Put some hot tap water in a large bowl. Slip a rice paper sheet into the water and let soak until soft (30 to 60 seconds). The sheet should be pliable enough so that you can roll it around the fillings without tearing but not so firm that it will be chewy.
Place the softened sheet flat on a cutting board and arrange a few pieces each of the carrot, cucumber, pepper, and cabbage. Add a few leaves of basil and mint. The fillings should be near the middle of the sheet (back to front) and should be at least an inch from the edges (side to side). Grab the edge of the sheet that is farthest from you and fold it back over the fillings.
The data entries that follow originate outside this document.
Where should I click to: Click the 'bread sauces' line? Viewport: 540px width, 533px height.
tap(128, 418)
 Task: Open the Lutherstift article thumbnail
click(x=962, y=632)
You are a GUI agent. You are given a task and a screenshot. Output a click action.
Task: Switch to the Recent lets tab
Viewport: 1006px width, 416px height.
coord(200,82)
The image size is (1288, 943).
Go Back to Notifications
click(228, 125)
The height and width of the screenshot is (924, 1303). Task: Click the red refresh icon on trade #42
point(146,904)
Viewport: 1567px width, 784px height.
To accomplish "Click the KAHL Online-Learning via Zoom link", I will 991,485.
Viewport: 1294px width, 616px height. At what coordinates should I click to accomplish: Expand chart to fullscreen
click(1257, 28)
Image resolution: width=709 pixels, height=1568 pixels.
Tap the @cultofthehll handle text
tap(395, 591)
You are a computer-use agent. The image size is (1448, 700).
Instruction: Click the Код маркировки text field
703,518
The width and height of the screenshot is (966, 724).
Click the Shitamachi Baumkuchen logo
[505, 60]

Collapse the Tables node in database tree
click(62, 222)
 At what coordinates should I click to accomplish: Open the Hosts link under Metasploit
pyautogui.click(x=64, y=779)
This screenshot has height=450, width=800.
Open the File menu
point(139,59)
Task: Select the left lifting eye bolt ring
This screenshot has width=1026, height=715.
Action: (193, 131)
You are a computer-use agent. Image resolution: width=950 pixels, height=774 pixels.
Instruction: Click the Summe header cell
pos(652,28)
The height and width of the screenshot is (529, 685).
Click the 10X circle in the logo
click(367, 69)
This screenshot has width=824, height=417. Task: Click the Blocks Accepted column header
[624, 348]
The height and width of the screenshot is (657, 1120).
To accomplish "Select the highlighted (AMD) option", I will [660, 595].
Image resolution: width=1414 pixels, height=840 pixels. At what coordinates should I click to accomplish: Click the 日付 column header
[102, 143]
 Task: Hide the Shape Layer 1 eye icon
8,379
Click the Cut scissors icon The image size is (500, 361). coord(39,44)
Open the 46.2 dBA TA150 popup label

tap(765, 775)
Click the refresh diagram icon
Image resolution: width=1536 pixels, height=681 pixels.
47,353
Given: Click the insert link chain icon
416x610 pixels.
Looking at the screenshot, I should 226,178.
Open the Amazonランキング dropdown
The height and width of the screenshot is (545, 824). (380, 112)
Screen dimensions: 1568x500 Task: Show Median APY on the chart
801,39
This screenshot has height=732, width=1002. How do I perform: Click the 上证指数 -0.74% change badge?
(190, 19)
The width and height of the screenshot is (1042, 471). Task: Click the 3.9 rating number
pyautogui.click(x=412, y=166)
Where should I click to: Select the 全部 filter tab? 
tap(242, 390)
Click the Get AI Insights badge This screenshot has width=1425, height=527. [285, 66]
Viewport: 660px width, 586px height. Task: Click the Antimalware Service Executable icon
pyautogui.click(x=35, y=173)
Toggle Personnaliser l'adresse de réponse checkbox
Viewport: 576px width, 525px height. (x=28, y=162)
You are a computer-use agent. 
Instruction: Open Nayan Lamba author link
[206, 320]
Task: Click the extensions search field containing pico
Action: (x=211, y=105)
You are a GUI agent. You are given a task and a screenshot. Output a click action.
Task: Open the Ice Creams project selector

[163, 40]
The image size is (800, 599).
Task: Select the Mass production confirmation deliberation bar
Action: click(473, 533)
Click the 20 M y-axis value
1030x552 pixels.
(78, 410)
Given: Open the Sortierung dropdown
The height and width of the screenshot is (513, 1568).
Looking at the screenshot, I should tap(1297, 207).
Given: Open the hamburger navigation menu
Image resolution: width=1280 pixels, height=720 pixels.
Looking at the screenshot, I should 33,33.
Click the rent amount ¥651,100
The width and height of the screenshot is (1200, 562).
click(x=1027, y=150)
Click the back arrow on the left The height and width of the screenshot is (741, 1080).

Fold the side edges up to close the ends of the roll. Then roll the bundled fillings back towards you. Put the completed roll between the damp tea towels and start again until you run out of ingredients or rice paper. Filling and rolling is something that can be fun for kids (or adults) to do either with you or while you are preparing the rest of the meal.
Whisk all the ingredients for the dipping sauce in a small bowl except for the water. Add two tablespoons of the water and whisk again and see if the consistency of the sauce is runny enough to allow the rolls to be dipped without breaking but not so runny so that it won’t stick to the rolls.
Transfer the rolls and the dipping sauce to serving dishes and garnish with sesame seeds and peanuts.